On top of that, at a time when digital dominates music consumption, 72 percent of today’s vinyl buyers are under age 35, according to Billboard.

Yuri Lysoivanov, a composer and pianist who teaches at Chicago’s Tribeca Flashpoint College, says vinyl buyers aren’t necessarily chasing the best audio experience. Yes, some LP purists say the “warmer” sound produced by vinyl appeals to them. But others are seeking the physical experience they provide.

“Music consumers like to feel connected to the artists. With digital and streaming, that connection has been severed,” said Lysoivanov. “You’d expect that same connection to happen with CDs, but it doesn’t.”

What about the sound chasm among vinyl, CDs and digital music?

“The difference between vinyl and CD is pretty clear. Vinyl records, in general, tend to be a little quieter. You have less bass, less high frequency content than on a CD,” he said. “Vinyl has some clicks and pops. Physical artifacts come out of playing it on a record player.”

Digital music emerged as a far more convenient and space-saving, option in recent years. Compression issues took their toll on the overall sound, a bugaboo for audiophiles. But that is no longer the case with most digital music, Lysoivanov said.

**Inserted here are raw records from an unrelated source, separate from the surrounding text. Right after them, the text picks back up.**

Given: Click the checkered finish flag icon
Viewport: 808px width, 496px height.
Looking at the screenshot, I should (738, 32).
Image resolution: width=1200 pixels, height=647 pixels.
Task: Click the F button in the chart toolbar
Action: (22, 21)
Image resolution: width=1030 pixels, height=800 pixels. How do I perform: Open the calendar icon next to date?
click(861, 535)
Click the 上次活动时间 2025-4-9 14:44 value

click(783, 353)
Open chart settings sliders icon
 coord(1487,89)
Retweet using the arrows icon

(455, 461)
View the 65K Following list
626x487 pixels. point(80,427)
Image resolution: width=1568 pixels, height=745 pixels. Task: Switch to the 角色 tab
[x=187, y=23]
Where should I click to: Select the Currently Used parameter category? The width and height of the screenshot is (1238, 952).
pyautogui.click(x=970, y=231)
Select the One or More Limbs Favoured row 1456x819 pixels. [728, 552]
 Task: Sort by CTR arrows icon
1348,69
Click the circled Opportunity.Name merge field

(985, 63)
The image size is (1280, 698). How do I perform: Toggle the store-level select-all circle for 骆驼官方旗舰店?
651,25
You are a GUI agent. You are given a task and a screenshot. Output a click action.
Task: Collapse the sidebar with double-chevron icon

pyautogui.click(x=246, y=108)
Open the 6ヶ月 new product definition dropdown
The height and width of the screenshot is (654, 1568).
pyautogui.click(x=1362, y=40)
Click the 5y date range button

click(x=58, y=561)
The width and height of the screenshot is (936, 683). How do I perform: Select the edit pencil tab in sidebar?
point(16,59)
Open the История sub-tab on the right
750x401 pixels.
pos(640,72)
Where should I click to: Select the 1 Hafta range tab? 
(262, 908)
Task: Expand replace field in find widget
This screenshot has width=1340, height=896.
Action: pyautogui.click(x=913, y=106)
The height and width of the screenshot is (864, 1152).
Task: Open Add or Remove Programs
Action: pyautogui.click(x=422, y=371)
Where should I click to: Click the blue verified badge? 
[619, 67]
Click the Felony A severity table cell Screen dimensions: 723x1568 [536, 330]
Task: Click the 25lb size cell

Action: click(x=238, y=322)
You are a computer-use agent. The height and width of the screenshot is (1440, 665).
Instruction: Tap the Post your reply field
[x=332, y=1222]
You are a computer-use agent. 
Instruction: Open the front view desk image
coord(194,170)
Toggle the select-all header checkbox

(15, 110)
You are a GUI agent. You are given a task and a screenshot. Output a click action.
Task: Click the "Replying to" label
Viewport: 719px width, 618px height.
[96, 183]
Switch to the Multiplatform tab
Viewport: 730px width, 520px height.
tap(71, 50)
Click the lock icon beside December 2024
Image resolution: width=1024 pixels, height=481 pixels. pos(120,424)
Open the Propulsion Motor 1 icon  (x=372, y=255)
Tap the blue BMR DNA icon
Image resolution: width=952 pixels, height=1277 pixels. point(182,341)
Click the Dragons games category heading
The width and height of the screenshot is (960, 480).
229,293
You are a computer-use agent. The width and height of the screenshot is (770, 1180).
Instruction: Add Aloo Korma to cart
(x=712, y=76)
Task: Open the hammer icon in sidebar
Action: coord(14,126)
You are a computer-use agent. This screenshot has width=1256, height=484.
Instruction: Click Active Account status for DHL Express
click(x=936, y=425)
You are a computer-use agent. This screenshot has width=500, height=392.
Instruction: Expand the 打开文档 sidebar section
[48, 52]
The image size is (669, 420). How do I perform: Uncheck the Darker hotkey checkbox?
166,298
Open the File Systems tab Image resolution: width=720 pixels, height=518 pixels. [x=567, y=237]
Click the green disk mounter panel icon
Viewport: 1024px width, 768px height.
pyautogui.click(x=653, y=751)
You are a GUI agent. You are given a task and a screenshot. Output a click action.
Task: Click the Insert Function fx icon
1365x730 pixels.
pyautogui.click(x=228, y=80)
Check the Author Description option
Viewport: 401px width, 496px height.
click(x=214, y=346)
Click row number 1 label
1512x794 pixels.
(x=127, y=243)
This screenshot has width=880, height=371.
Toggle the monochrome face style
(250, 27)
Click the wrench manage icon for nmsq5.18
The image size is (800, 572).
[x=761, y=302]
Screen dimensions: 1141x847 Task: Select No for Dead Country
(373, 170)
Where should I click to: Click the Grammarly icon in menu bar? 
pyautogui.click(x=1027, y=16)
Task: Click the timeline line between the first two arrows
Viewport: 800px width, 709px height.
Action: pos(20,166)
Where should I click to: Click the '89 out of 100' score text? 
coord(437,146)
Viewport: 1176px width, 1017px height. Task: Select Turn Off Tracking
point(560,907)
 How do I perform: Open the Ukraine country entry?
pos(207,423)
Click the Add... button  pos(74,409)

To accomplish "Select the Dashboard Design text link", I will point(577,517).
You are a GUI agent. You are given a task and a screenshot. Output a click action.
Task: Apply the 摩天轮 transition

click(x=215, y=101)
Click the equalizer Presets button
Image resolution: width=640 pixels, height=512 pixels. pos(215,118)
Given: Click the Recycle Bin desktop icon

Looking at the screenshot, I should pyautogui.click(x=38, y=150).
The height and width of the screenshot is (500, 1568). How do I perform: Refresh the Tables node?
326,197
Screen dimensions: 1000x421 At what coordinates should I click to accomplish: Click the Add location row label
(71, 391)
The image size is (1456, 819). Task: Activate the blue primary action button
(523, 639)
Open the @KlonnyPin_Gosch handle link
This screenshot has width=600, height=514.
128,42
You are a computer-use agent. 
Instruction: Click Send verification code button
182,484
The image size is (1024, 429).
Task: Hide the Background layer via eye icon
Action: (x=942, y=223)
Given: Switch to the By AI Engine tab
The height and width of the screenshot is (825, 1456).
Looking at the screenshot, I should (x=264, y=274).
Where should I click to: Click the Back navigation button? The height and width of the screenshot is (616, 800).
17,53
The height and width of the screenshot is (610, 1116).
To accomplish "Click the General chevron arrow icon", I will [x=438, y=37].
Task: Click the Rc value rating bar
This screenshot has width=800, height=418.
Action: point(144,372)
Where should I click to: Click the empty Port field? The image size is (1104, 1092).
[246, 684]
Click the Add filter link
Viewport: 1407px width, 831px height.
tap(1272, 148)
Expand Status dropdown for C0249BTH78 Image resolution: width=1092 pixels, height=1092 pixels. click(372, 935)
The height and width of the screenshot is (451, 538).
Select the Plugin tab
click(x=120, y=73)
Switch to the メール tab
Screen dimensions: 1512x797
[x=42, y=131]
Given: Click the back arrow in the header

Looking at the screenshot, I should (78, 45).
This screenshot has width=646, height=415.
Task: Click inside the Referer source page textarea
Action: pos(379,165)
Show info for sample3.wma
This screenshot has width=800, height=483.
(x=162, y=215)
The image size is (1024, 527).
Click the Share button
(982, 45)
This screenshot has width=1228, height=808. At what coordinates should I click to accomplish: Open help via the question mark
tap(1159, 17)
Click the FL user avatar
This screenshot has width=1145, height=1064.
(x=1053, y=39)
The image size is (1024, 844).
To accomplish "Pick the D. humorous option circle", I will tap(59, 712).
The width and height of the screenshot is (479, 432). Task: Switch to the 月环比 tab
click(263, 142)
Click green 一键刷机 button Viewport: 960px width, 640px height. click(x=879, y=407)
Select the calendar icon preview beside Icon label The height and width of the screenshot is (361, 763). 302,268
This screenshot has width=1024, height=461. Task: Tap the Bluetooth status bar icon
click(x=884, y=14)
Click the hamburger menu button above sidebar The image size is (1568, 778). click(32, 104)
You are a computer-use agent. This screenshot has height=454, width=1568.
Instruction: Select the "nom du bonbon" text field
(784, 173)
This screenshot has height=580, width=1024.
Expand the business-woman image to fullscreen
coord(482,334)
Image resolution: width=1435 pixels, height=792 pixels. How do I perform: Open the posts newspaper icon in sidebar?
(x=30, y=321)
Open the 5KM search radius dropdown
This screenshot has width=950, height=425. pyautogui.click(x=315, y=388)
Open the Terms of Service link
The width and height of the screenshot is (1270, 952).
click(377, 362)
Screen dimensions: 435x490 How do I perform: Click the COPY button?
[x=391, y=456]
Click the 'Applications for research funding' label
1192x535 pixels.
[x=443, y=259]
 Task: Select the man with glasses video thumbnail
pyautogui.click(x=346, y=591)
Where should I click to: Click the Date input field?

“MP3s are now are much, much more precise than they used to be,” he said. Several major music producers such as Sony and Apple are using “compression-less” processes for enhanced quality. “The line between streaming and CD audio is much smaller.”

Surely the vinyl records being bought represent the older generation’s tastes — The Beatles, Miles Davis and other classic acts, right? Not exactly. Six of the top-10 selling vinyl albums last year represented newer contemporary artists such as Lana Del Ray, Jack White and The Black Keys.

Lysoivanov said vinyl records will remain a small but vibrant part of the audio scene. He compares it to the prediction that the printed book would fade with the advent of Kindle-style readers. Books remain “a social statement” for those who own and proudly display them.

The line between streaming and CD audio is much smaller.

Vinyl represents a potential scarcity, the notion that owning a rare LP provides a hip factor that can’t be downloaded. Vinyl music also connects listeners with a time period in a way digital devices just can’t match.

“People want to hear early 20th century recordings (on vinyl). That’s how it was originally done,” he said.

Lysoivanov has seen his own students forge fresh connections to the medium. One such student created a small business buying obscure vinyl releases and selling them online.

“Vinyl is a niche market, but I still think it has room for growth,” he said.

Billboard put it more dramatically: “Across the country … vinyl sections have grown to take over most of the floorspace. Even major chain retailers like Target, Urban Outfitters and Whole Foods, which sells a curated selection of discs ranging from ‘The College Dropout’ to ‘Amnesiac’ at select stores, have gotten into the act.”